[Saved entries]
=-=-=-=-=

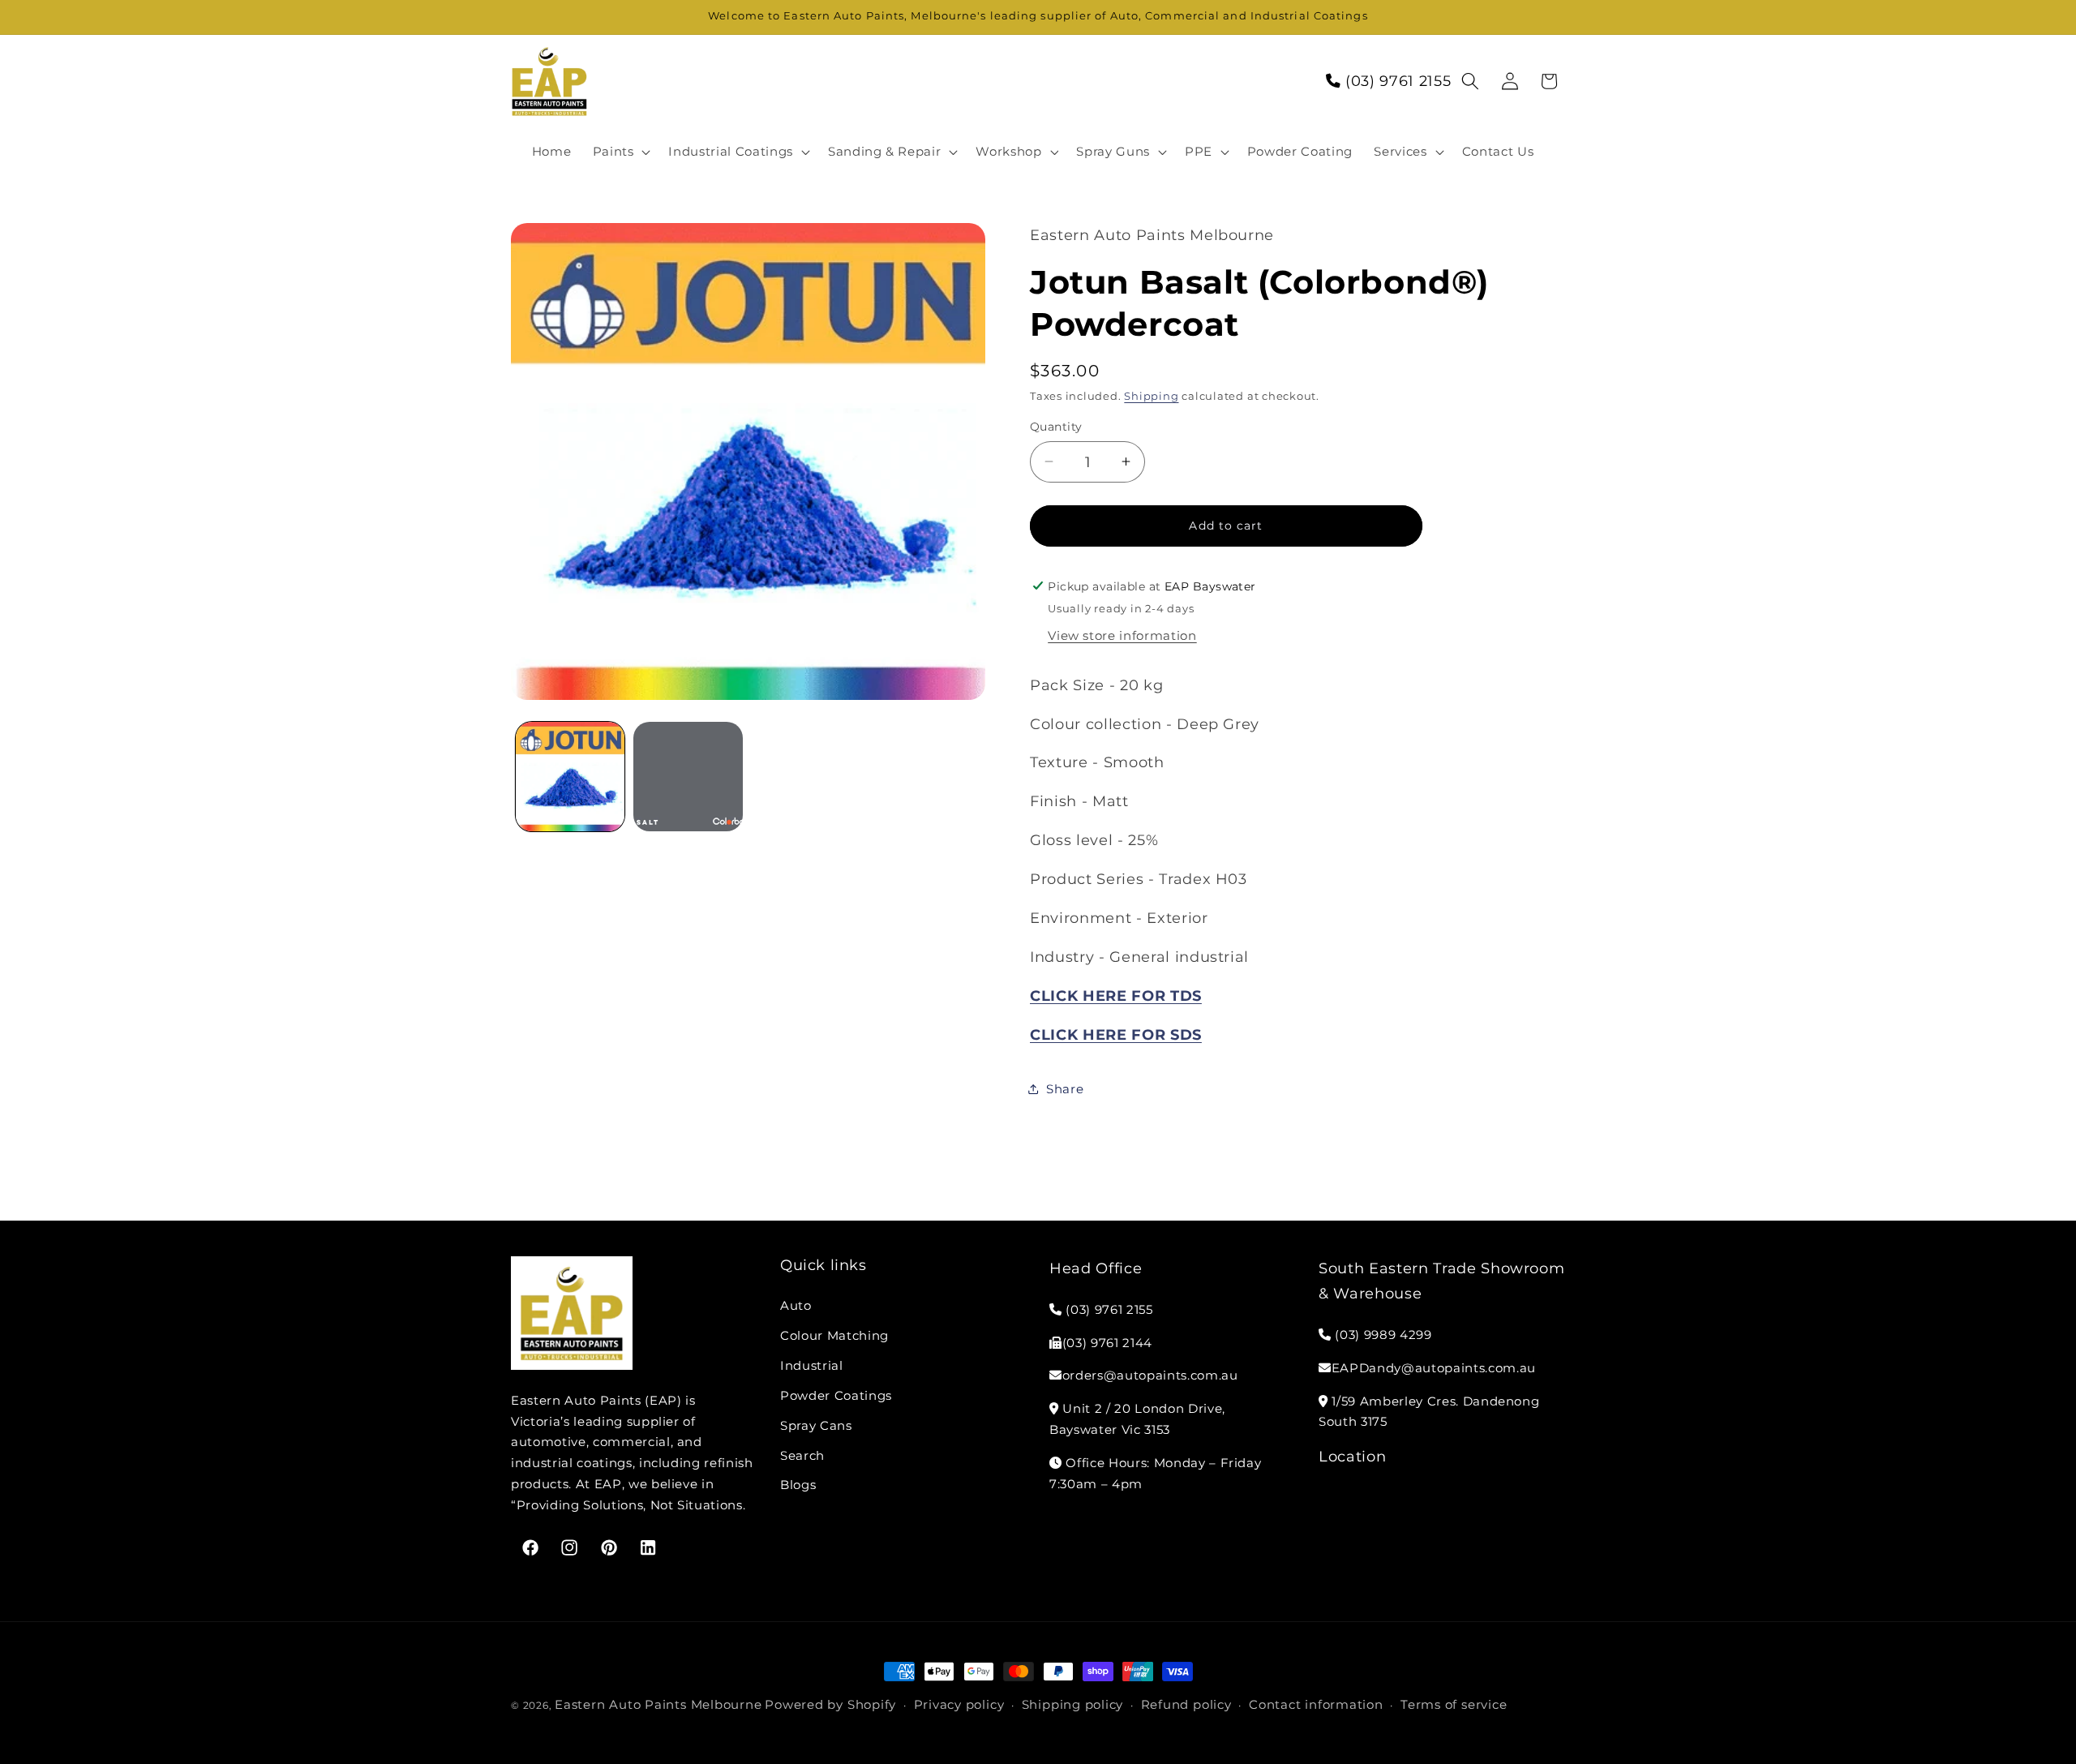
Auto (796, 1305)
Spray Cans (816, 1425)
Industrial (811, 1365)
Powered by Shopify (830, 1704)
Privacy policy (959, 1704)
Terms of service (1453, 1704)
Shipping (1151, 395)
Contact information (1316, 1704)
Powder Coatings (836, 1395)
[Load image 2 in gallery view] (688, 776)
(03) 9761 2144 (1107, 1342)
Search (802, 1455)
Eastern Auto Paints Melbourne (658, 1704)
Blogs (798, 1485)
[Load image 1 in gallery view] (570, 776)
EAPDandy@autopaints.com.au (1434, 1368)
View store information (1122, 635)
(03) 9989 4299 (1382, 1334)
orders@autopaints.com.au (1150, 1376)
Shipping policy (1073, 1704)
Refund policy (1186, 1704)
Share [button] (1064, 1089)
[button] (619, 151)
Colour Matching (834, 1335)
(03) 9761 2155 (1395, 80)
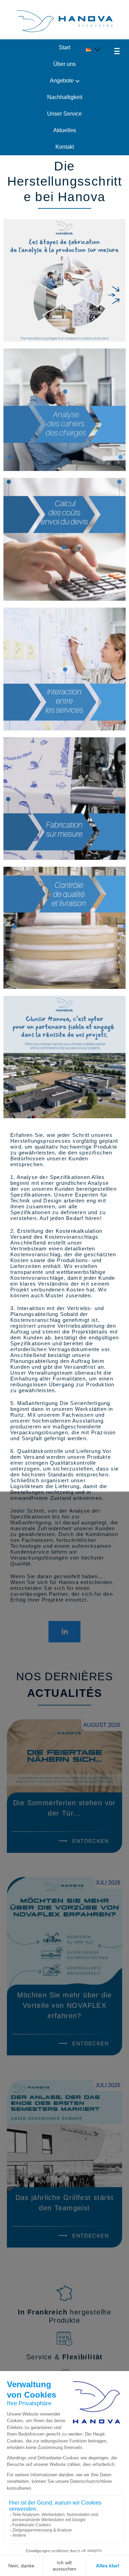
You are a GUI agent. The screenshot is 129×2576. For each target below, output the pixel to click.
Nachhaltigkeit (64, 97)
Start (64, 47)
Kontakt (64, 147)
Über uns (64, 64)
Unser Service (64, 114)
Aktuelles (64, 130)
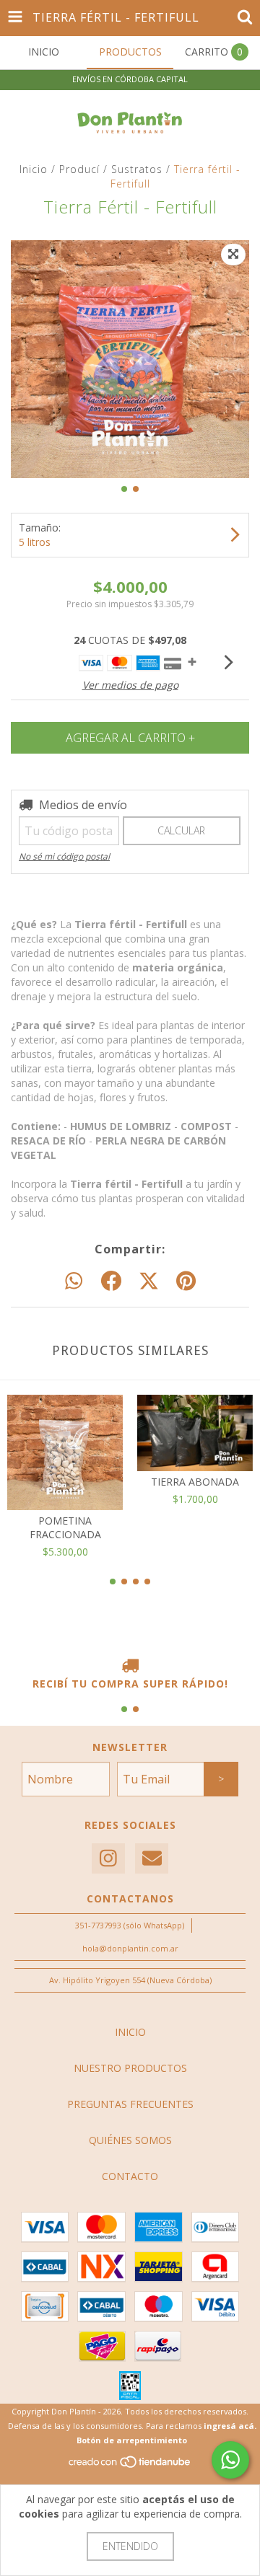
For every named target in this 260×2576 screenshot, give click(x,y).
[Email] (151, 1858)
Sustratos (136, 169)
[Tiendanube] (130, 2466)
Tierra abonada (195, 1481)
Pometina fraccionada (65, 1527)
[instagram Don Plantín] (108, 1858)
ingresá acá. (230, 2425)
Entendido (130, 2546)
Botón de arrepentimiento (132, 2440)
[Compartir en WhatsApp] (73, 1281)
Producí (79, 169)
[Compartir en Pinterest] (186, 1281)
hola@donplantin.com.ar (130, 1948)
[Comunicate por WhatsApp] (230, 2460)
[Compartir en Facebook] (111, 1281)
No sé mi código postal (64, 856)
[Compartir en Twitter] (149, 1281)
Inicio (34, 169)
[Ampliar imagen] (233, 254)
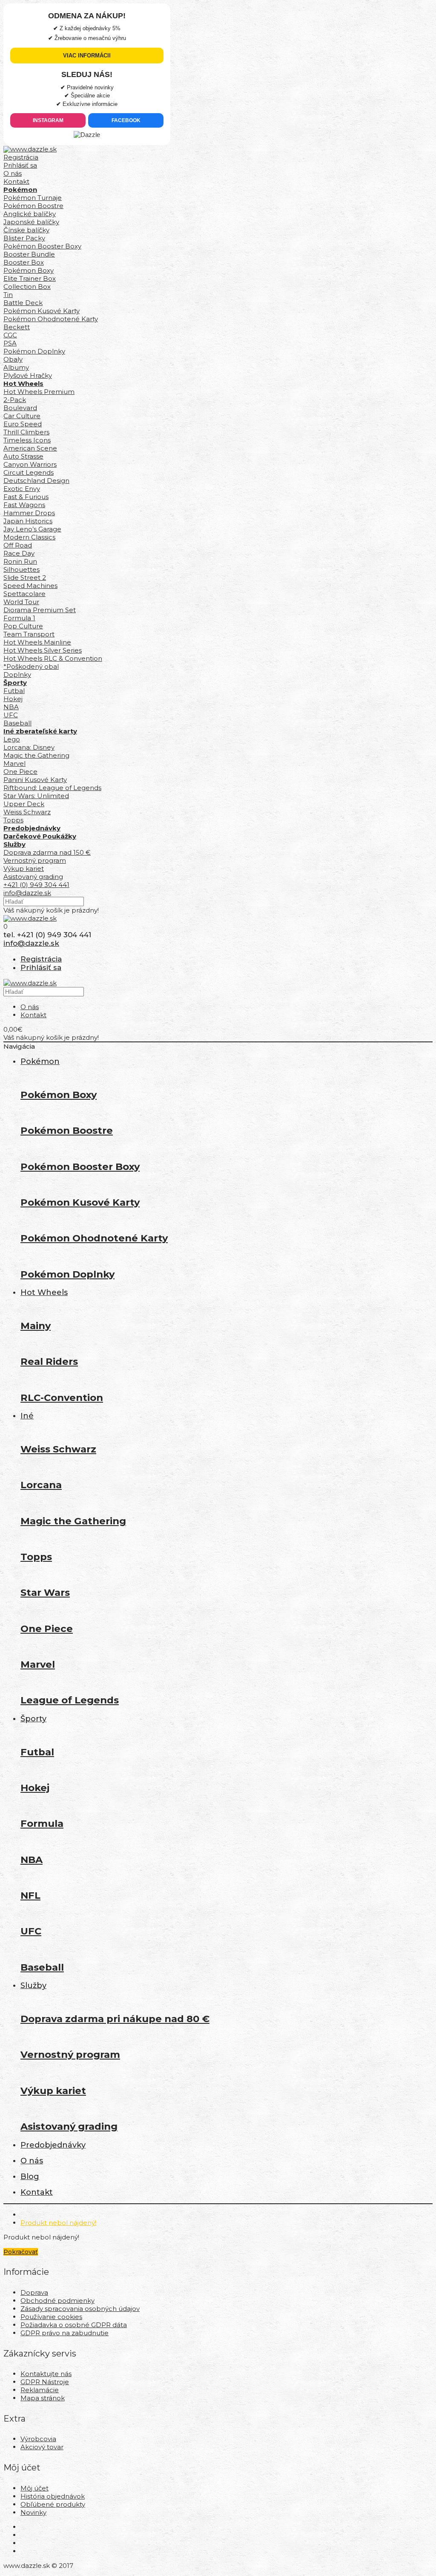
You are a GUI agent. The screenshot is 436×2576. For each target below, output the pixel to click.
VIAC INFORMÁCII (87, 55)
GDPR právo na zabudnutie (64, 2333)
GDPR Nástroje (44, 2382)
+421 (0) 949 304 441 (36, 885)
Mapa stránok (42, 2398)
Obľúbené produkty (52, 2504)
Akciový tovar (41, 2447)
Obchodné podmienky (57, 2300)
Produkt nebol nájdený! (58, 2223)
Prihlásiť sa (20, 165)
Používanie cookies (51, 2317)
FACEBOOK (126, 120)
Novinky (33, 2512)
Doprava (34, 2292)
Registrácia (20, 157)
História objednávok (52, 2496)
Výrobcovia (38, 2439)
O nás (12, 173)
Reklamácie (39, 2390)
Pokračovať (20, 2252)
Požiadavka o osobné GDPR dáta (73, 2325)
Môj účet (34, 2488)
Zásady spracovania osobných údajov (80, 2309)
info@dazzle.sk (27, 893)
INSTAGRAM (48, 120)
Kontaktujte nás (46, 2374)
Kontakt (16, 181)
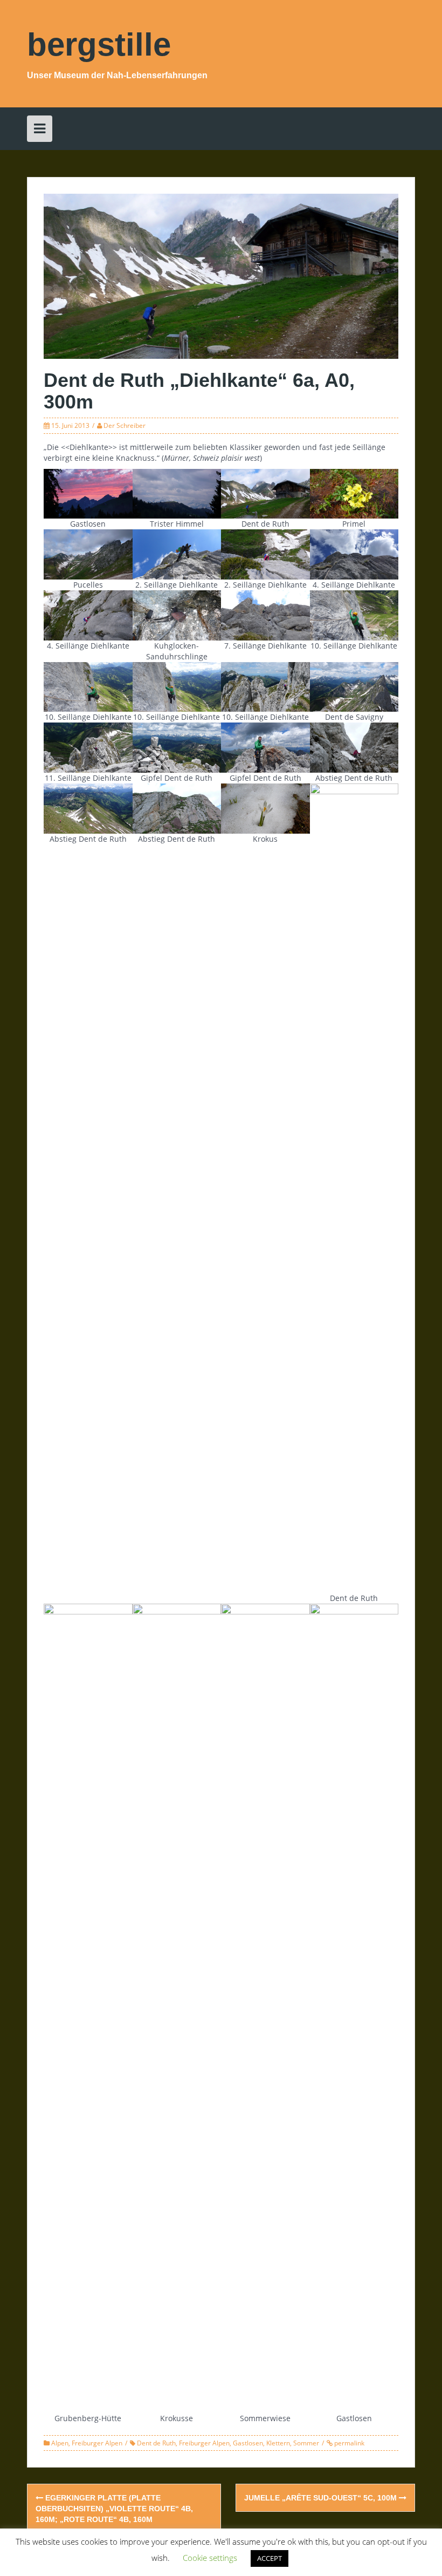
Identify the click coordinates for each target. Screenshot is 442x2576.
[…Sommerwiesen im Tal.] (265, 2007)
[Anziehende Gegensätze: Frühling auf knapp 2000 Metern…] (177, 2007)
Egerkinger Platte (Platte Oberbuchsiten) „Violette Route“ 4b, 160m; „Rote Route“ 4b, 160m (114, 2508)
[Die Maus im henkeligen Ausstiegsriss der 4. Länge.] (88, 614)
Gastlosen (248, 2443)
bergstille (99, 44)
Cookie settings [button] (210, 2557)
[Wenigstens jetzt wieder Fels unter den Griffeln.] (177, 686)
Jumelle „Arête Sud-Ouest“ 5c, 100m (321, 2497)
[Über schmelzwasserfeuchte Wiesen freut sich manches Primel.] (354, 493)
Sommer (306, 2443)
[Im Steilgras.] (88, 807)
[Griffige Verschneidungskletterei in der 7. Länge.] (265, 614)
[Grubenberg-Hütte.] (88, 2007)
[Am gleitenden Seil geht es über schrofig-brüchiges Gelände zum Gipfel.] (88, 746)
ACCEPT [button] (269, 2558)
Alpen (59, 2443)
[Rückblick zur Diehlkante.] (354, 1187)
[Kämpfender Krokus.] (265, 807)
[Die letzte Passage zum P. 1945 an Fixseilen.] (177, 807)
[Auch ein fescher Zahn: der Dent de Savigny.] (354, 686)
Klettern (278, 2443)
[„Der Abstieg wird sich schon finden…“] (265, 746)
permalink (348, 2443)
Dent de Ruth (156, 2443)
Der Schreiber (124, 425)
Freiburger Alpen (97, 2443)
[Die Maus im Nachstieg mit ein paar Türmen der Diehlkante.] (265, 686)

=-=-=-=-=

--- REQUIRED ACTION ---
Scan the lines above for the word "target". Return each one that has it.

--- OUTPUT FOR THIS TASK ---
You are a GUI agent. The screenshot is 129×2576. For each target below, output the pixel to click.
For every named target in this 260×2576 screenshot, give click(x,y).
You are a GUI agent. The screenshot is 436×2576. For each target below, output the pixel to click.
Identify the click coordinates for each target. Screenshot is 442x2576.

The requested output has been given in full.